As is so often the case these days, we meet with our discussion partners virtually, via video chat. We’re connected with Naohiro Ukawa, Japanese artist and founder of DOMMUNE, which is a platform that opened in 2010 as the first live streaming studio in Japan, and Gerfried Stocker, the artistic director of Ars Electronica. And although both are sitting in their home offices in Japan and Austria thousands of kilometers apart – due to the worldwide pandemic – they are united by a central theme: the fascination about Isao Tomita.
TOMITA information Hub and Prix Ars Electronica have initiated the Isao Tomita Special Prize to support musicians and sound artists in their work with a prize of 5,000 euros and a performance at the Ars Electronica Festival. What makes Isao Tomita so special, and what can we all learn from the electronic music pioneer who died in 2016, how we can deal with the fact that artificial intelligence will change creative music-making, and what role nature plays in all of this, this is explained in the following interview.
Naohiro Ukawa and Gerfried Stocker
Perhaps the best way to start is with this question: When did you first hear of Isao Tomita?
Naohiro Ukawa: That was in the first grade of junior high school.

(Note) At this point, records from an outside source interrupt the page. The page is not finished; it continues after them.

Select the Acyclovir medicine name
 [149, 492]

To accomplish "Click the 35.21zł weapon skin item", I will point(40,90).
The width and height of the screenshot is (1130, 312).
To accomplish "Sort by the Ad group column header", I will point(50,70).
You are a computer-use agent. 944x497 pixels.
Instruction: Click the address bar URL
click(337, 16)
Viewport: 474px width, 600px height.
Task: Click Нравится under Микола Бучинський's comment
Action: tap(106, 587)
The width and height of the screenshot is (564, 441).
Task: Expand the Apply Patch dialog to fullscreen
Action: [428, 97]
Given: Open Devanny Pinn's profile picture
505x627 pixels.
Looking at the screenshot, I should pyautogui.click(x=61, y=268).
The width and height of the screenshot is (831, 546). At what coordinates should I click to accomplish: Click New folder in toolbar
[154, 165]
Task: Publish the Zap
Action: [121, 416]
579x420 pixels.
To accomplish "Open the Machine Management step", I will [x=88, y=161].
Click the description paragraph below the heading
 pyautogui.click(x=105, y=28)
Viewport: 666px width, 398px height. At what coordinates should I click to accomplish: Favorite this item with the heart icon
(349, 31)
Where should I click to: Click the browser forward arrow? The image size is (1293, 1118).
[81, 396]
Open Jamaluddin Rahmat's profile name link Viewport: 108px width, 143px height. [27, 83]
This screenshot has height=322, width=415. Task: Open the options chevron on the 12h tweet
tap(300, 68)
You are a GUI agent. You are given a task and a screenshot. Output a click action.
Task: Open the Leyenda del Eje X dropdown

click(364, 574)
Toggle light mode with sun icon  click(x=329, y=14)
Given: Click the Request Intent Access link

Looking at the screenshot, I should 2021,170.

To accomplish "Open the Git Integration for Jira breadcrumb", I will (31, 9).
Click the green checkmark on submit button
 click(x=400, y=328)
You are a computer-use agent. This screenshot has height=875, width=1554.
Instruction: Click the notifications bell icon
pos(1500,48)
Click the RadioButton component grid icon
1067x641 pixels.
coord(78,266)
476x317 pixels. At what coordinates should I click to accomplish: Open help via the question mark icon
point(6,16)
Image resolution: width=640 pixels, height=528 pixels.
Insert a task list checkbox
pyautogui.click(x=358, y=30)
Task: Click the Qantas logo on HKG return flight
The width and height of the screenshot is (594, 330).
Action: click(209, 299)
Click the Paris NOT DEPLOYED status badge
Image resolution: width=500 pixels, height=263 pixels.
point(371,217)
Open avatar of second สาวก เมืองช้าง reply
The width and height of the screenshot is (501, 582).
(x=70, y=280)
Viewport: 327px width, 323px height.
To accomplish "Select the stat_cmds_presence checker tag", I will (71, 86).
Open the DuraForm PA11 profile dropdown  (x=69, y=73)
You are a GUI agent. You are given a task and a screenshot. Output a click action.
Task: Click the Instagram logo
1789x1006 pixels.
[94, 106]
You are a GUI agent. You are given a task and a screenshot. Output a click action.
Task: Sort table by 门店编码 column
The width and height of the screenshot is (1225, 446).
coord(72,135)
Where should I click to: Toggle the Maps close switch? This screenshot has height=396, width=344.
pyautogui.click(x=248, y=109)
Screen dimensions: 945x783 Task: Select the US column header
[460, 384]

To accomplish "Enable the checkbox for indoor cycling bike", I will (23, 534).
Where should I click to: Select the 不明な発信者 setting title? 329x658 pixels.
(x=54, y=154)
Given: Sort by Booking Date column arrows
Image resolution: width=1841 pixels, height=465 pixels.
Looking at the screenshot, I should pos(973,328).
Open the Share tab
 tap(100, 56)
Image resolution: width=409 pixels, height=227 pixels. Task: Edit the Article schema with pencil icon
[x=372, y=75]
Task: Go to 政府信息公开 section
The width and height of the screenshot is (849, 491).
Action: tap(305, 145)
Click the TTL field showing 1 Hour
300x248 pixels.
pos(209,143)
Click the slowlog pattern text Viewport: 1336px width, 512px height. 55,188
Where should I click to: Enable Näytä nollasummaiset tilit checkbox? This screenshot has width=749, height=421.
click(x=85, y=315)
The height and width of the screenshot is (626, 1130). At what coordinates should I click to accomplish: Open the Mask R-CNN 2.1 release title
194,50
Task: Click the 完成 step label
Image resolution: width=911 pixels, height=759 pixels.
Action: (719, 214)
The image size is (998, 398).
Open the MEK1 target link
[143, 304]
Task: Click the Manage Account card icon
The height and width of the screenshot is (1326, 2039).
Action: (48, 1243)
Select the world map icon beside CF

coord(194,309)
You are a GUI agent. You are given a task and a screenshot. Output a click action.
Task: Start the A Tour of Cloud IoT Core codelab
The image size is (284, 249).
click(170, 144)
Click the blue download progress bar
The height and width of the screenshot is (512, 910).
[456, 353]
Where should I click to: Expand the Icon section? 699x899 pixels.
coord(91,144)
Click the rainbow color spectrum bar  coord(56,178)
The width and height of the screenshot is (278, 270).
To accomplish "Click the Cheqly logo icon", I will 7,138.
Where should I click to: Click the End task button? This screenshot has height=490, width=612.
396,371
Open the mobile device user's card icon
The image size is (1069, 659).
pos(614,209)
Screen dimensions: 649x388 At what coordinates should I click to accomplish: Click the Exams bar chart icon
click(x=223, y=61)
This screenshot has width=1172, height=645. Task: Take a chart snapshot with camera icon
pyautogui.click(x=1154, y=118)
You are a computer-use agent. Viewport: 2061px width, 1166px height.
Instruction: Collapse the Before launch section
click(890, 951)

It was the time of the techno-pop boom in the early 1980s, and Japan was moving from high economic growth to a bubble economy. In such booming times that I became aware of the synthesizer music of YMO (Yellow Magic Orchestra). Formed in 1979, the electropop unit was one of several techno pop groups that emerged at the time, and their music made it to the Japanese song top 10 charts at the time. This was a real shock in the Japanese music scene, when synthesizer music, with no lyrics at all, appeared on the charts alongside rock, pop and folk music.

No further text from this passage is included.